Ritual bell ringing coming from a hidden temple, hawkers calling up to the rooftops with metronomic consistency, animals bellowing freely, then speakers crackling as they emit spiritual music, and, of course, I can always hear the natter of people on streets. No single sound is overpowering.

The “chai chai chai” shout of a café owner fades as I turn a corner. The choked intonation of a funeral chant dominates only briefly, as six men charge past and I follow intrigued, trying to keep pace with a body wrapped tightly in orange on the stretcher.

As we approach the Burning Ghat a man stops me. He looks the part — orange robes and a straggly beard — and claims to be a volunteer from a hospice that helps poor people without families have a dignified death.

He leads me to an eerie abandoned building and a second floor balcony overlooking burning piles of wood. I can feel the heat and see the smoke rise from seven large piles of timber, the fires burning beneath bodies in differing degrees of recognition.

A solitary detached leg smoulders in one fire, a face shrinks in another, the flesh burnt away to leave a frail harrowing skull. Above other fires the skin of the dead remains pale.

Baba G tells me that being cremated ceremonially like this, at the entrance to the Ganga, releases the soul. Many Hindu people save for their own send-off, believing that salvation comes with this final of rituals.

I don’t know what I am thinking now — there’s too much going on to think about myself.

In full view of burning bodies four locals bathe, washing themselves with soap and jumping in the ashen water to clean.

Cows plod around in the shallow water, munching away at discarded flowers that once decorated a body. Hoping to find a golden tooth, two boys sift the riverbed.

Stray dogs are also here, scouring around for the remains of people whose family couldn’t afford the 200kg of wood required to turn a body completely into ash.

Every day and night of the year the bodies burn here. All that usually remains is part of a hip bone or a breastbone, a final reminder to ceremonially sink into the Ganga.

Why can I not stop staring at the scene? Perhaps it is because in this place that should have been so depressing, I see only beauty.

The harmonious contrast between green bamboo and the orange body wrap. The gracefulness of a funeral procession. The vitality of the flowers that decorate a corpse, all bright and yellow and sparkling with life. The holy fire that hasn’t been extinguished for 2,000 years.
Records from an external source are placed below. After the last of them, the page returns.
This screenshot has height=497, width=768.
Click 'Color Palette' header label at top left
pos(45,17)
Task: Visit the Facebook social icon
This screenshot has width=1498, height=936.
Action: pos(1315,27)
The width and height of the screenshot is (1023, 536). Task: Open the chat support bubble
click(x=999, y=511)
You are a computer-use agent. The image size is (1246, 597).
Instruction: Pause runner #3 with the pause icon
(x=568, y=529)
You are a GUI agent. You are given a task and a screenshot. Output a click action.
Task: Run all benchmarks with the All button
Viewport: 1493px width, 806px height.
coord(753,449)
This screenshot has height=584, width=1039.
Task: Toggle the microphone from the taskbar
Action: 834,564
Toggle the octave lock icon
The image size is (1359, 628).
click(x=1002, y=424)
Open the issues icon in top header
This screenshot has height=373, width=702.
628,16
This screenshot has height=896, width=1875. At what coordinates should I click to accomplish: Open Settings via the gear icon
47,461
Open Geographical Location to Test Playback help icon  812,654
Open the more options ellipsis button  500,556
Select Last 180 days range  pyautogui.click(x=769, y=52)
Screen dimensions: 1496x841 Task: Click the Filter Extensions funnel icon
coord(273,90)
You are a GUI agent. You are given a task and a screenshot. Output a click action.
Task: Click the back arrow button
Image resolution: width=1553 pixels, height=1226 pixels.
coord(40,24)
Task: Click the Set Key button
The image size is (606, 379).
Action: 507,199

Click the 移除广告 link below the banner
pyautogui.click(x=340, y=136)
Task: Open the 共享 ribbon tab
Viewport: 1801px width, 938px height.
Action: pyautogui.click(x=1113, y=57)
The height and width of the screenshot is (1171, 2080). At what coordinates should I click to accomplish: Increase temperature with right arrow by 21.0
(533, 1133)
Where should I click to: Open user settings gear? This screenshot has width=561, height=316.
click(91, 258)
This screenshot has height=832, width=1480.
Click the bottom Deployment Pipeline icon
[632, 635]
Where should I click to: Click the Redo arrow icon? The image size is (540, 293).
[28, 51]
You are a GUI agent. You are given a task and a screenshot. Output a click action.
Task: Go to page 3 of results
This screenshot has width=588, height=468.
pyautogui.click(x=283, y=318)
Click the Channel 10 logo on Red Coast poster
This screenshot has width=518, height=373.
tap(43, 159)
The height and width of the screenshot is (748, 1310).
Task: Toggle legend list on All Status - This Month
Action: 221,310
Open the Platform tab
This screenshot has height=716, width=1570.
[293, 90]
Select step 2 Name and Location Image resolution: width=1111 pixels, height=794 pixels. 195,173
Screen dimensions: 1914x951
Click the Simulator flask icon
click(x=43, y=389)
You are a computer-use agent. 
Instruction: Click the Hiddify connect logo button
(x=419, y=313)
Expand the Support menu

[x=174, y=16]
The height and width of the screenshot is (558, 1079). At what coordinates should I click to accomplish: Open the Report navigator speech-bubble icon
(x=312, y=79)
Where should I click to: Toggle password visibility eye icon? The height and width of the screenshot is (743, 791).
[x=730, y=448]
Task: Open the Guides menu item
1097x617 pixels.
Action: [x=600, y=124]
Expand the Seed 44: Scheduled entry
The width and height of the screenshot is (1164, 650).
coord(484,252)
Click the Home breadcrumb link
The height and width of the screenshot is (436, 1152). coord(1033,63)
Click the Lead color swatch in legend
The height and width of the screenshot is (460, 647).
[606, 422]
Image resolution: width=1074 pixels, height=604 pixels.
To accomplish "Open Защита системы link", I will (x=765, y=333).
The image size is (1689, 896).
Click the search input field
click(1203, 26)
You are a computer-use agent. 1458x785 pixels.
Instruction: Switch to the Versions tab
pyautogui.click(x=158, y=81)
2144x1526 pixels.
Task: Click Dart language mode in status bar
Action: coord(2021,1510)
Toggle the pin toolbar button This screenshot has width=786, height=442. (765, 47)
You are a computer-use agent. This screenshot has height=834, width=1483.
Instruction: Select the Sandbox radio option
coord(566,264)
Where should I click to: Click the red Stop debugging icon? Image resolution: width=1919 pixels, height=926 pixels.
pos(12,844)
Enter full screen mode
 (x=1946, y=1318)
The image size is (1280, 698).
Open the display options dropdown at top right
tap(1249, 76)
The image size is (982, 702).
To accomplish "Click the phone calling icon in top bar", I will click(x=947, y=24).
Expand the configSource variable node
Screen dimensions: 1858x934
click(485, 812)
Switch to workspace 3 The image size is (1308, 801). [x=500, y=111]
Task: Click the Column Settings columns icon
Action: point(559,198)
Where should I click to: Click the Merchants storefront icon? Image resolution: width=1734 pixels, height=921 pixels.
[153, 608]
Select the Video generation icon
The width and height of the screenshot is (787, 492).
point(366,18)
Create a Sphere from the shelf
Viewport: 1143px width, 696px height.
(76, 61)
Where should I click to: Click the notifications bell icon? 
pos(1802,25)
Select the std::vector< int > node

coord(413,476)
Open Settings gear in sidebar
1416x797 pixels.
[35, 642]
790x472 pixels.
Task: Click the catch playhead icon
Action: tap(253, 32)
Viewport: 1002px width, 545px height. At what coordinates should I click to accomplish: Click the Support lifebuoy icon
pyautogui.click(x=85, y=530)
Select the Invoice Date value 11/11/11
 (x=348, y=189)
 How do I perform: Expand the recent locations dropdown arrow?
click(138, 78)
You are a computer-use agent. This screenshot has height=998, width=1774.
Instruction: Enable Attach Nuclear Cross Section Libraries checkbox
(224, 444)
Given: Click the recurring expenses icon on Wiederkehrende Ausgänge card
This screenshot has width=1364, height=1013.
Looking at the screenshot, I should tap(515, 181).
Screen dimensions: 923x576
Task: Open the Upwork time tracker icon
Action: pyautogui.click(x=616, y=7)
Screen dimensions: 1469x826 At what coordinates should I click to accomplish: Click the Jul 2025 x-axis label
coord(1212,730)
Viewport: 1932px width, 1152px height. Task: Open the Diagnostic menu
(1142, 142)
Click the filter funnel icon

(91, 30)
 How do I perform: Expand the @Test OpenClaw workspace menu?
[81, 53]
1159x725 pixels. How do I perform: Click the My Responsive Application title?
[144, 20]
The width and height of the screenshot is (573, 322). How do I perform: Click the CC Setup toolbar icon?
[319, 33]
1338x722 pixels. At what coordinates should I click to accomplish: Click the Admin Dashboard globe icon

The precision with which relatives walk around a body for one final look.

The scene is captivating, the death enchanting. And there appears to be no mourning. Grieving in this place is believed to prevent the soul from being released from the body. Or so says Baba G.

A random assortment of homeless people on the verge of death loiter near me, hidden in the shadows. Shaking her arms a frail decomposing woman emerges, the whites of her eyes shining in the shadows.

Baba G explains that I must contribute to a universal wood fund for poor people, in return for being allowed to witness the spectacle. Is this a scam? I’m happy to contribute, but as people surround me I feel disorientated and lost, a foreigner in a foreign place, stumbling around confused in the gloom.

Now the same scenes of enchantment become overpowering. I need to leave, to escape burning bodies, clutching hands and all those floating souls.

I’m moving too fast, head down, getting lost in the labyrinth. People are trying to tellme something, anything, cows are getting in the way, all the sounds and people are just too much. And I know that I’m just an imposter. What did I really hope to learn here? I’m just gawping and passing through, trying to unravel what I find along the way.

Somehow I find my homestay and I go straight to the roof. Ravi is there, flying his kite in a gaudy striped shirt.

His friends and younger brothers watch on, learning and admiring as Ravi sails his kite higher and higher to take on an opponent.

I watch enthralled, away from the urban jungle, sitting and listening to my thoughts, trying to make sense of something strange that moves through me. And gazing up I find that in the sky there is peace.